E il sindacato punta il dito contro una persona in particolare, Guido Dezo, ex braccio destro di Luciano D’Alfonso, dirigente comunale e oggi vice presidente Tua.

«Il vice presidente di Tua, Guido Dezio», raccontano i sindacati, «si è reso protagonista di una condotta alquanto disdicevole tesa a screditare con offese pesantemente diffamatorie la reputazione e l’operato del Segretario della Filt Cgil Abruzzo Franco Rolandi. In uno stato democratico dovrebbe essere consentito a tutti di poter esprimere liberamente posizioni e valutazioni che non necessariamente collimano soprattutto quando si vanno ad affrontare tematiche assai delicate che hanno attinenza con la perdita di posti di lavoro o con la drastica riduzione delle condizioni con le quali si espleta l’attività lavorativa. In uno stato democratico invece non dovrebbe essere consentito a nessuno, e in particolar modo in un contesto Istituzionale, di offendere e diffamare chi, con toni peraltro assolutamente corretti e civili, ritiene di dover esprimere legittimamente la propria perplessità e il proprio dissenso da chi peraltro ricopre, su indicazione della politica, un ruolo ed un incarico deliberante in un’azienda pubblica di proprietà della Regione».
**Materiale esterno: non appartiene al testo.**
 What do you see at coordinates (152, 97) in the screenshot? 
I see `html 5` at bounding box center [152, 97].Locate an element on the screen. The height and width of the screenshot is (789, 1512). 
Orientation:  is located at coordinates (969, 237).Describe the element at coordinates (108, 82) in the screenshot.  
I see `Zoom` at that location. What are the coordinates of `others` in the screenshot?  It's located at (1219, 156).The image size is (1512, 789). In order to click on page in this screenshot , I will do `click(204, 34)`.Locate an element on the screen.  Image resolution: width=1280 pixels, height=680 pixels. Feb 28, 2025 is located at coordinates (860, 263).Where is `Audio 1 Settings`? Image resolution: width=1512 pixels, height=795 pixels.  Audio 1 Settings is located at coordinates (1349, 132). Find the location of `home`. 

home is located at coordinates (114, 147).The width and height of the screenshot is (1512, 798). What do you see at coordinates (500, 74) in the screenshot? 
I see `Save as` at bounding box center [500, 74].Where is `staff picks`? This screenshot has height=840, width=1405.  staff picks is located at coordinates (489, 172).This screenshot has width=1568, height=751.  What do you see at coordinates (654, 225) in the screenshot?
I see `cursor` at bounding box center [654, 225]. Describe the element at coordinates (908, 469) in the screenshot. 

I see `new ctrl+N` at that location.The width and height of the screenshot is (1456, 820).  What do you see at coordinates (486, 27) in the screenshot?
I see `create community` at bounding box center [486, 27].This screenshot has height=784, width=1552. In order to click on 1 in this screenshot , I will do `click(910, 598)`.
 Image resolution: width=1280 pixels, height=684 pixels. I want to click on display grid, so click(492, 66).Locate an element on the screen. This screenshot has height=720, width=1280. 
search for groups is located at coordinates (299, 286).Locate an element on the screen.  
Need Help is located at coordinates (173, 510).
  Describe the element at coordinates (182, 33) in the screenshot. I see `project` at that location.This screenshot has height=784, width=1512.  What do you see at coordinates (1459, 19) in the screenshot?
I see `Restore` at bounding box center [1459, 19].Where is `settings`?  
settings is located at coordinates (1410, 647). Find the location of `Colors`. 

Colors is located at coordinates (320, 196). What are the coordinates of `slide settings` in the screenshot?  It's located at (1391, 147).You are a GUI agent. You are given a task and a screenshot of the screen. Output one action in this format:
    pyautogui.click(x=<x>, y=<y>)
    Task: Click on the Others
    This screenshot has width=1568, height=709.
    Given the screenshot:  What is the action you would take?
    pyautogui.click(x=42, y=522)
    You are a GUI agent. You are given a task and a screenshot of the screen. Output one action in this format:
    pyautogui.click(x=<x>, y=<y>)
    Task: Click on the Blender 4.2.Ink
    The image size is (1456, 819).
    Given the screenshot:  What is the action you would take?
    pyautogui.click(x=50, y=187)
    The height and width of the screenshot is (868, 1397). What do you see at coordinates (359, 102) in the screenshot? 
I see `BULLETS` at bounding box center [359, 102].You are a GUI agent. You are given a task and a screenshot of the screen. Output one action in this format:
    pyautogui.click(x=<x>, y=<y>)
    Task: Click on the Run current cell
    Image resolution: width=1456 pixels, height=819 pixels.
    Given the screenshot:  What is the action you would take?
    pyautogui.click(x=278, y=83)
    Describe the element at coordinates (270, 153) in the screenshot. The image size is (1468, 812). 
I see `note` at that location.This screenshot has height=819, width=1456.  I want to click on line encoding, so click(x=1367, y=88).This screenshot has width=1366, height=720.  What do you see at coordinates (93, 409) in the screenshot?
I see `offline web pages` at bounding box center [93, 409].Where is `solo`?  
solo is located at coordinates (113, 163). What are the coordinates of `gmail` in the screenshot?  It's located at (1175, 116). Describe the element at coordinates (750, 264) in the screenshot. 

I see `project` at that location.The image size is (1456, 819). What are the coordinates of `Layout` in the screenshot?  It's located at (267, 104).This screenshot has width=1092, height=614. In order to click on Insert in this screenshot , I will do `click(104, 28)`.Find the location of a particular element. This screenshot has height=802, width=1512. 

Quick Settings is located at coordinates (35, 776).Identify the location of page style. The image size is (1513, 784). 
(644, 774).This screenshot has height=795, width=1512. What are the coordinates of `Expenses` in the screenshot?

Prima d’ora attacchi (a dire il vero pacati) nei confronti di Rolandi erano arrivati anche da parte del deputato Camillo D’Alessandro che proprio qualche giorno fa aveva smentito un comunicato stampa del segretario regionale.

Ma da quello che racconta lo stesso sindacato l’episodio avvenuto negli uffici della Regione sarebbe stato diverso.   

 

Intanto il sindacato annuncia che avvierà «tutte quelle iniziative consentite dalle norme vigenti al fine di tutelare l’onorabilità del Dirigente Sindacale ma anche e soprattutto dell’Organizzazione Sindacale che egli rappresenta».